Take Your Vitamins: Barbosa notes the importance of getting protein and nutrients into your body for healthy grow-out, explaining that when he works on a film, he suggests the cast start taking fish oil liquids and vitamin B12. Cutler adds that vitamin E is proven to help maintain and improve hair and skin health, for that matter. You can purchase the gel capsules and take one as a supplement and split another in half, applying the oil directly to the ends of your hair to strengthen and help with split ends.

MORE: 8 Foods That Make Your Hair Grow Faster

Avoid Heat Styling as Much as Possible: Heat causes hair to dry out or even can burn the hair follicle, causing a great amount of damage if you aren’t careful, Cutler warns. To keep hair happy and healthy, allow it to grow and let it air dry as much as possible. If you need to use a hair dryer, curling or straightening iron, be sure to use a product with heat protection, such as Redken’s Real Control Thermal Resist or Supple Touch, to minimize the damage while strengthening the hair.

But while you want to avoid too much heat-styling, a little heat can be a good way to repair your hair internally, Willhite says. Whether you’re doing a deep treatment, conditioning mask, or hot oil, using a blow dryer, steam, sauna, hot towel, or even sitting in the sun will open the hair’s cuticle allowing the conditioning proteins to strengthen the hair from the inside out.

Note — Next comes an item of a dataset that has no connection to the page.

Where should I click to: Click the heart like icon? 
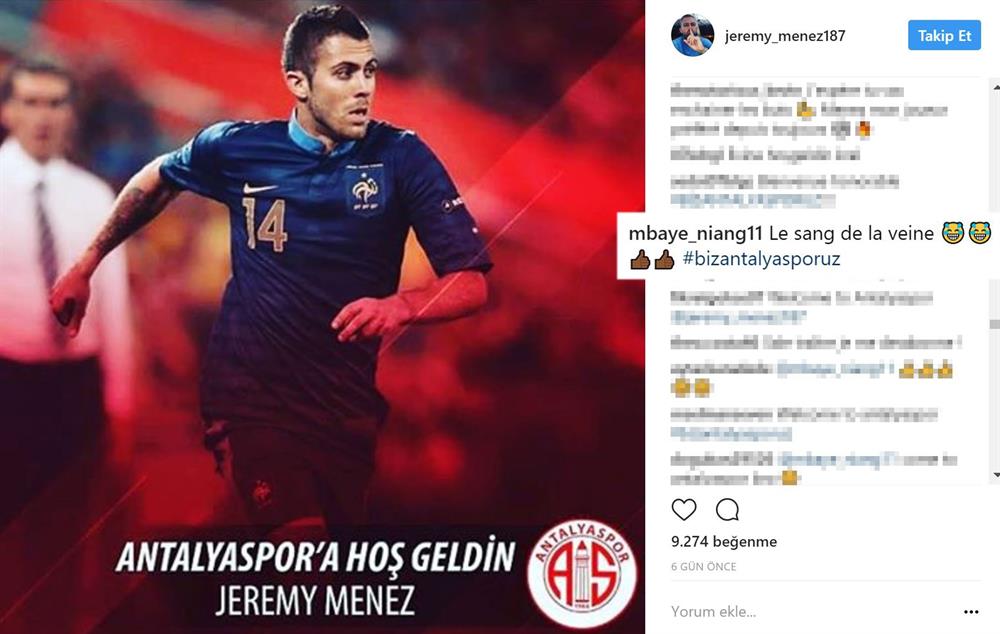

Blow Dry the Right Way: Of course, never heat-styling your hair while you grow it out is unrealistic. So, take this tip from stylist Nunzio Saviano on how to blow dry properly: Start blow drying at the root through mid length and do not hold dryer over your ends for too long because they can break. (You can even cause brittle ends from just one blow out, he cautions.) And remember: Always use a heat protectant spray before styling your hair with a blow dryer.

Barbosa also suggests using a product to seal the ends once the hair is dry for extra protection. Opt for creams instead of oils to apply on dry ends, he says — you’ll not only get a better finish, but a healthier look as well. His recommendation is René Furterer Karite Intense Nourishing Leave-In Repairing Serum, which has a creamy consistency to help to nourish and shine.

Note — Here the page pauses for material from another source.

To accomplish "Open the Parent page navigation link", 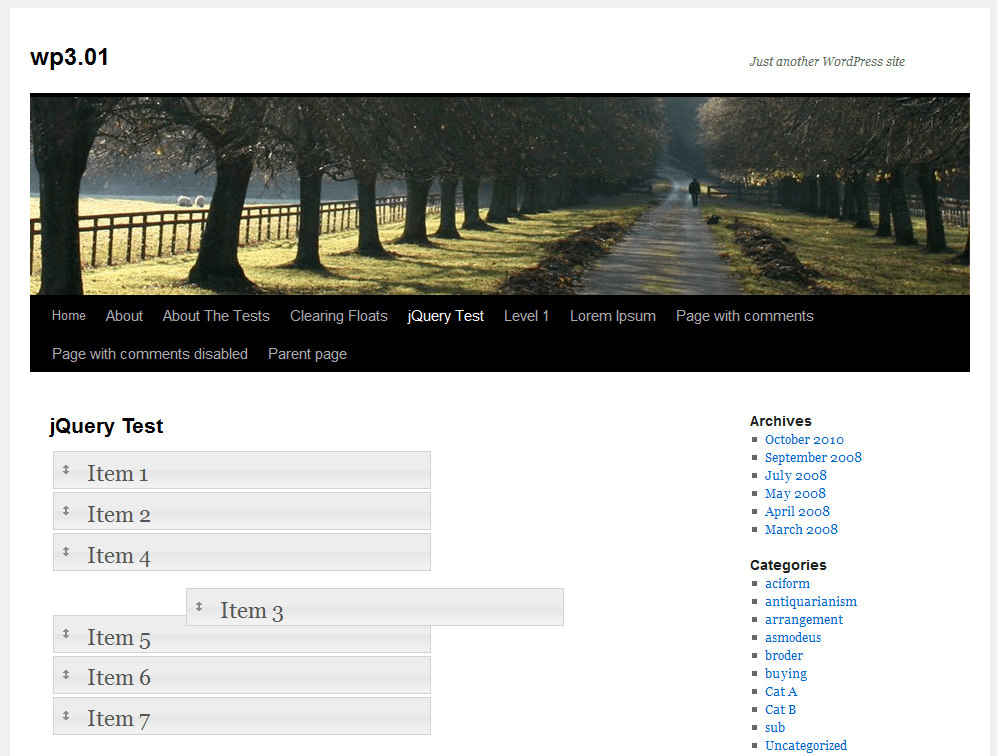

MORE: 5 Easy DIY Hair Masks

Try a DIY Remedy: You can create effective hair masks with natural ingredients such as avocado, honey and olive oil, Cutler says, even combining the three to create a super rich conditioning treatment. Mash up enough avocado to cover the length and ends of hair, then add a tablespoon each of honey and olive oil. Apply to hair, wrap in plastic wrap or toss on a shower cap and let sit for 30 minutes. Rinse thoroughly and let air dry.

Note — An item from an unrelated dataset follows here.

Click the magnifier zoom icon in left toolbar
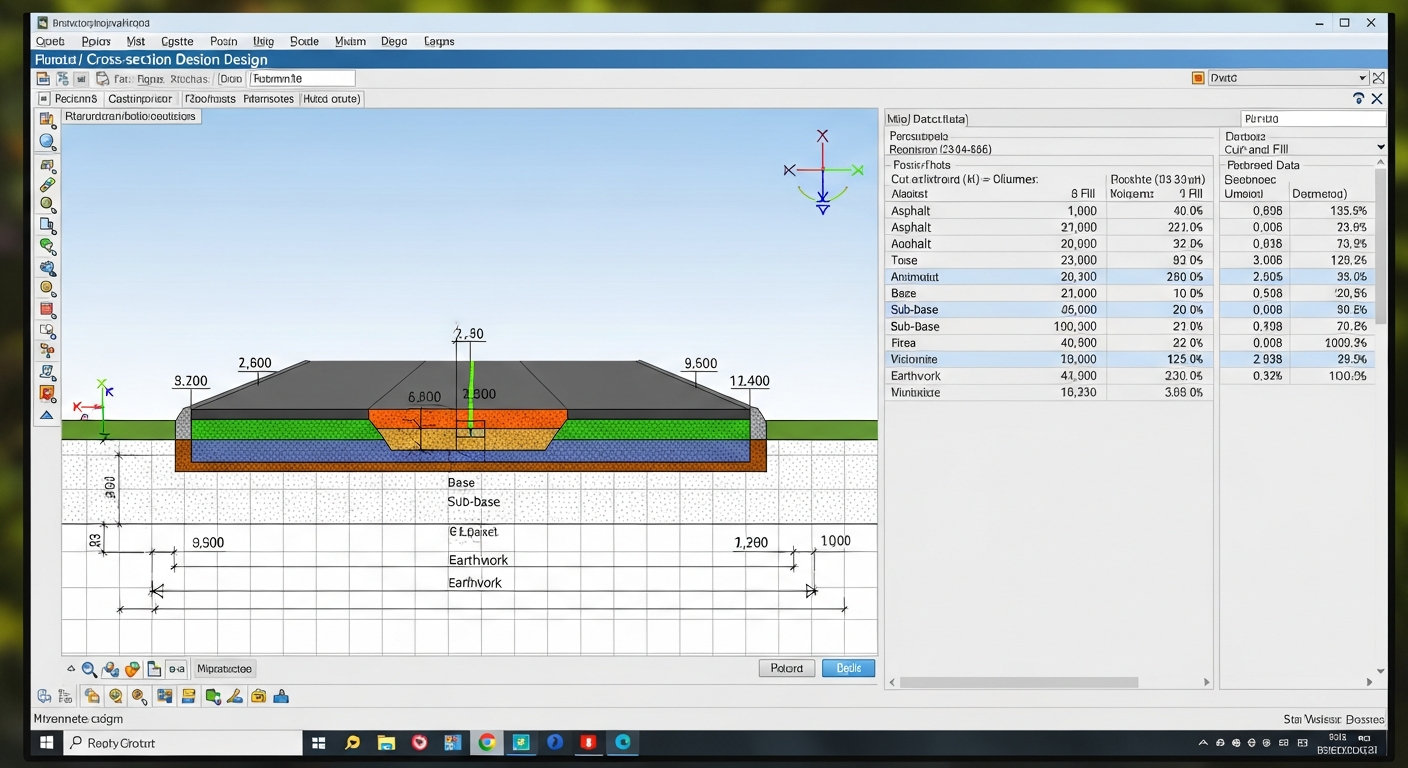 pyautogui.click(x=47, y=142)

Dust Your Ends: Willhite says that when people are in the process of growing out their hair, they often avoid trims in hopes of achieving their goal length faster. But by doing this, your ends can become very dry, causing the individual strands to split — and leaving you with shorter hair from breakage. Cutler adds that a split end can end up splitting all the way up the length of the hair, leaving it weak. As much as it might seem counterintuitive, cutting will help keep your hair looking even and clean at the ends, as opposed to ragged and thin. So, instead of letting your hair just grow, Willhite suggests getting a “dust” or “micro-trim” on your ends every eight weeks. Ask for a trim that’s so small you can’t see hair on the floor.